Information Sciences

Volume 245, 1 October 2013, Pages 38-52
Information Sciences

Robust constrained fuzzy clustering

https://doi.org/10.1016/j.ins.2013.03.056Get rights and content

Abstract

It is well-known that outliers and noisy data can be very harmful when applying clustering methods. Several fuzzy clustering methods which are able to handle the presence of noise have been proposed. In this work, we propose a robust clustering approach called F-TCLUST based on trimming a fixed proportion of observations that are (“impartially”) determined by the data set itself. The proposed approach also considers an eigenvalue ratio constraint that makes it a mathematically well-defined problem and serves to control the allowed differences among cluster scatters. A computationally feasible algorithm is proposed for its practical implementation. Some guidelines about how to choose the parameters controlling the performance of the fuzzy clustering procedure are also given.

Introduction

Hard clustering procedures are aimed at searching for a partition of data into k disjoint clusters, with similar subjects grouped in the same cluster and dissimilar subjects in different ones. On the other hand, fuzzy clustering methods provide non-negative membership values of observations to clusters, and this generates overlapping clusters where every subject is shared among all clusters (see, e.g., [35], [11], [3], [22]).

It is also widely recognized that clustering methods need to be robust if they are to be useful in practice. Notice that, otherwise, clustering ability may deteriorate drastically due to the presence of even a small fraction of outlying data.
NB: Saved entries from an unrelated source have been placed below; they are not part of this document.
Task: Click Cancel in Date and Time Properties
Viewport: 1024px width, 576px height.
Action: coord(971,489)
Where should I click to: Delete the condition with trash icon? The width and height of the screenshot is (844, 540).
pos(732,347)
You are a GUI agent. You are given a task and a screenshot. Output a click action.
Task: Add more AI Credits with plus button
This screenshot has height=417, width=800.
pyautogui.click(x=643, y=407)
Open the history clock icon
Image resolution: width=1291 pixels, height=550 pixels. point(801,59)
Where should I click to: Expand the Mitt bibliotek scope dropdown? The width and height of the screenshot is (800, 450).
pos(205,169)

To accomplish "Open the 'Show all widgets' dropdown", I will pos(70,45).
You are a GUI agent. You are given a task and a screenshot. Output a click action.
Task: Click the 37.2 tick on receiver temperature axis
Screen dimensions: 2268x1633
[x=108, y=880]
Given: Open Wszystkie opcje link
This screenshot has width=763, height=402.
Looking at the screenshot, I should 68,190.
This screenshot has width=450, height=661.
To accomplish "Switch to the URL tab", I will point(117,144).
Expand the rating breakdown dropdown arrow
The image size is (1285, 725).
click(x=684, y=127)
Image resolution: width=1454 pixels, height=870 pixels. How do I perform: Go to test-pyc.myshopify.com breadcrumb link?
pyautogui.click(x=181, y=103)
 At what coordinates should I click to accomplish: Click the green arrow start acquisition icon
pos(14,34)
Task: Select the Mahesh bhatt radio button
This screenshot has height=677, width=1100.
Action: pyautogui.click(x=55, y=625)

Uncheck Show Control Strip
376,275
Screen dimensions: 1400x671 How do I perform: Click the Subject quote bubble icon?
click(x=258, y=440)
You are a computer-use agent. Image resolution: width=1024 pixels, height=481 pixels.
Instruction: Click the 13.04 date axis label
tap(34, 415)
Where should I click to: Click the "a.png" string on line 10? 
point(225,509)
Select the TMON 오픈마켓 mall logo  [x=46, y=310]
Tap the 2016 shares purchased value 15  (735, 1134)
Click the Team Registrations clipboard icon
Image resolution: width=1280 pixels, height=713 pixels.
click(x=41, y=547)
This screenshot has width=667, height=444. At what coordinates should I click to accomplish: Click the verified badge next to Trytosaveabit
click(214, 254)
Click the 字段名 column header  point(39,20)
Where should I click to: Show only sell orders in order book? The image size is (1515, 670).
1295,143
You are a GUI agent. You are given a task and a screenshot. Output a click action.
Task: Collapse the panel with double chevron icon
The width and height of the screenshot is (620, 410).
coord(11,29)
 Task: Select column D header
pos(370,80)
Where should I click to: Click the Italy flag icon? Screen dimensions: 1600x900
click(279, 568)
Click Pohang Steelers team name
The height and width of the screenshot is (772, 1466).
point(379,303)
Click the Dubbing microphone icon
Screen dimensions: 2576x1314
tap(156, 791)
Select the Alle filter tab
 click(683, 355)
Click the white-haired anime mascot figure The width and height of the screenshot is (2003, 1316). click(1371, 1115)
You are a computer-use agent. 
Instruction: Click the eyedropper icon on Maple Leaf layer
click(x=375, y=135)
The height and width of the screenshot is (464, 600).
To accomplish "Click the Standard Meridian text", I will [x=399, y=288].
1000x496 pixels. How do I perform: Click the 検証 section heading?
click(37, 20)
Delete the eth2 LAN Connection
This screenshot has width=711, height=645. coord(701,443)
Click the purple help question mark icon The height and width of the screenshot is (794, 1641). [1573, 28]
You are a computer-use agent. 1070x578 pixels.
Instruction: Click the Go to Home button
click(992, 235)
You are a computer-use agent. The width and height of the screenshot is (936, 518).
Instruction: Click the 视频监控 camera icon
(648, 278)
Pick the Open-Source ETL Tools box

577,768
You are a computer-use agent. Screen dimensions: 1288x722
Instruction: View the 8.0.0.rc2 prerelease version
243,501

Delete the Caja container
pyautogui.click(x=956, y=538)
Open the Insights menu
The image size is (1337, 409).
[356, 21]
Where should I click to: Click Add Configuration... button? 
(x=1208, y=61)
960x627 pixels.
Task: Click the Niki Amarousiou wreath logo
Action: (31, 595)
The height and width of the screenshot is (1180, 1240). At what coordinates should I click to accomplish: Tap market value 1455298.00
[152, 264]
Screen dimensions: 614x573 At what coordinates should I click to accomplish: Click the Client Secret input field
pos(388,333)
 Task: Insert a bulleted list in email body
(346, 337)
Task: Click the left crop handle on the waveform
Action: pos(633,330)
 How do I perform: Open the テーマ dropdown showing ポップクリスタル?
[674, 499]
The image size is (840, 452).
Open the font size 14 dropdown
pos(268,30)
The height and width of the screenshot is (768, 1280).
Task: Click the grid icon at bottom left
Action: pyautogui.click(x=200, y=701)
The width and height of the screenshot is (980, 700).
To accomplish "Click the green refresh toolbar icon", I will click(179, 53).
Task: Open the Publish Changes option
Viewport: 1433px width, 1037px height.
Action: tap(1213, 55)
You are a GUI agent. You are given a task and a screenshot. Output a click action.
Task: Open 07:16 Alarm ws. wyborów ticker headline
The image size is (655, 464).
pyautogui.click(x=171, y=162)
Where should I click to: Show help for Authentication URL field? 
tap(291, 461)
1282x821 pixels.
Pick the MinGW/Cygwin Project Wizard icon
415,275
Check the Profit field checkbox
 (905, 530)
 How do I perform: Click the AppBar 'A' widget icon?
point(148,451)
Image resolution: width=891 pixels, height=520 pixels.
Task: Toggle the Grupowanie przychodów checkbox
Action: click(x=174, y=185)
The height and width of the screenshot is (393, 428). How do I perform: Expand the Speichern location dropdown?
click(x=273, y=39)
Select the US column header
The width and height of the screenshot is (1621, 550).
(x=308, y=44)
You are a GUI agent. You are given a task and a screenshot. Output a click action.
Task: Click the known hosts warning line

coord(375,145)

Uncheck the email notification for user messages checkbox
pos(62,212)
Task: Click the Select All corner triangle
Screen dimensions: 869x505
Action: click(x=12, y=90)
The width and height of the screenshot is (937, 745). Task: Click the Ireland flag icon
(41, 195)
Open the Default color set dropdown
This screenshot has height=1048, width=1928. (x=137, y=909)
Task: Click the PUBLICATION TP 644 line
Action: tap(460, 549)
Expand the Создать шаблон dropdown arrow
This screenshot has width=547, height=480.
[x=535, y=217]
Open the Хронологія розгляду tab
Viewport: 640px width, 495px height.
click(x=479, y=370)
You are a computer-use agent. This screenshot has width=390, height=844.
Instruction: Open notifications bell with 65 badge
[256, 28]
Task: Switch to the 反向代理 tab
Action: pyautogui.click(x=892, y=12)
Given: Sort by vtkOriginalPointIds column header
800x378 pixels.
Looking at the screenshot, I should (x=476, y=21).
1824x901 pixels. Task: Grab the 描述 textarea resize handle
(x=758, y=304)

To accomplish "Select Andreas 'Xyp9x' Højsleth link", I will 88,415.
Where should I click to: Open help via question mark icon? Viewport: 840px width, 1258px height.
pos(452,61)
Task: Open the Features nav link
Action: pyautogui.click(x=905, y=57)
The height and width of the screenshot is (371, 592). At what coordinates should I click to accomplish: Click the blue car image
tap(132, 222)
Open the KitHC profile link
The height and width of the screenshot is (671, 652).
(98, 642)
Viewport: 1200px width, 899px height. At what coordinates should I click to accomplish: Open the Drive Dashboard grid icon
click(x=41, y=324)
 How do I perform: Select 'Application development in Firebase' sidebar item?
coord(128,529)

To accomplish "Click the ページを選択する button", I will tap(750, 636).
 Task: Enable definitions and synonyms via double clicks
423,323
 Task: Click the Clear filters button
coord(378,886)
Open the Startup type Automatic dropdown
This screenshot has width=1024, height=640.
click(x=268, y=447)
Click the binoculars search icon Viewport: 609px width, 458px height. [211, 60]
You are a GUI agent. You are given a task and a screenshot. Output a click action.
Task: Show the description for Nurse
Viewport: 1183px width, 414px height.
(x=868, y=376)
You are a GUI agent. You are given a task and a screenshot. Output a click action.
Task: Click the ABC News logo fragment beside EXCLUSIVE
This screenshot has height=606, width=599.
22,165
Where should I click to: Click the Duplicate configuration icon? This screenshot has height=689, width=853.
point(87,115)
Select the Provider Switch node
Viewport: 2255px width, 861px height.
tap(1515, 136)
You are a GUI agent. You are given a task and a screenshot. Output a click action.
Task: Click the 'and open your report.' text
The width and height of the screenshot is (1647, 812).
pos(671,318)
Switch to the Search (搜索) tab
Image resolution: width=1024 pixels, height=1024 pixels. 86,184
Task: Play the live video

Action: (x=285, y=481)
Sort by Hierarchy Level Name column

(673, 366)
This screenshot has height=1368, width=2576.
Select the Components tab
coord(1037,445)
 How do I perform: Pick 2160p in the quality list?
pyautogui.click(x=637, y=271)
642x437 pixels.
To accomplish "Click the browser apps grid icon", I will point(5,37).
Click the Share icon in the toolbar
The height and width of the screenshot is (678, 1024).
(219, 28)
In fact, historically, the fuzzy clustering community was the first one to face the robustness challenge in Clustering. This is mainly due to the fact that outliers tend to be approximately “equally remote” from all clusters and, thus, they may have similar (but not necessarily small) membership values. For instance, membership values for outlying observations could be close to 1/k for all the clusters, with k being the number of groups whenever membership values are assumed to sum up to 1. [8], [1] provide a general review of robust fuzzy clustering methods (see also [17] for a review of robust hard clustering procedures).

One of the methods which is more widely considered in robust fuzzy clustering is the fuzzy C-means method with “noise component” [6] and a plethora of modifications. Unfortunately, this approach inherits its preference for spherical clusters from fuzzy C-means. So, this method is often unable to properly detect clusters with very different shapes. Several procedures have been proposed to address this problem (see, e.g., [20], [19], [36], [33]).

In this work, we adapt a hard robust clustering approach called TCLUST [16] to the fuzzy clustering framework. The proposed approach also extends the “Least Trimmed Squares” approach to fuzzy clustering introduced by [23] toward a more general methodology. The proposed methodology is thus based on trimming a fixed fraction α of the “most outlying” observations. We may denote this trimming as “impartial” since the data set itself tells us which are the observations to be trimmed off without the intervention of the user declaring privileged directions or zones for trimming. The fixed trimming level controls the number of observations to be discarded in a different way from other methods that are based on fixing a “noise distance” (see, e.g., [7], [9], [31]). These methods are also cited as “noise clustering” in the literature. Discarding a fixed fraction of data has also been considered in [24].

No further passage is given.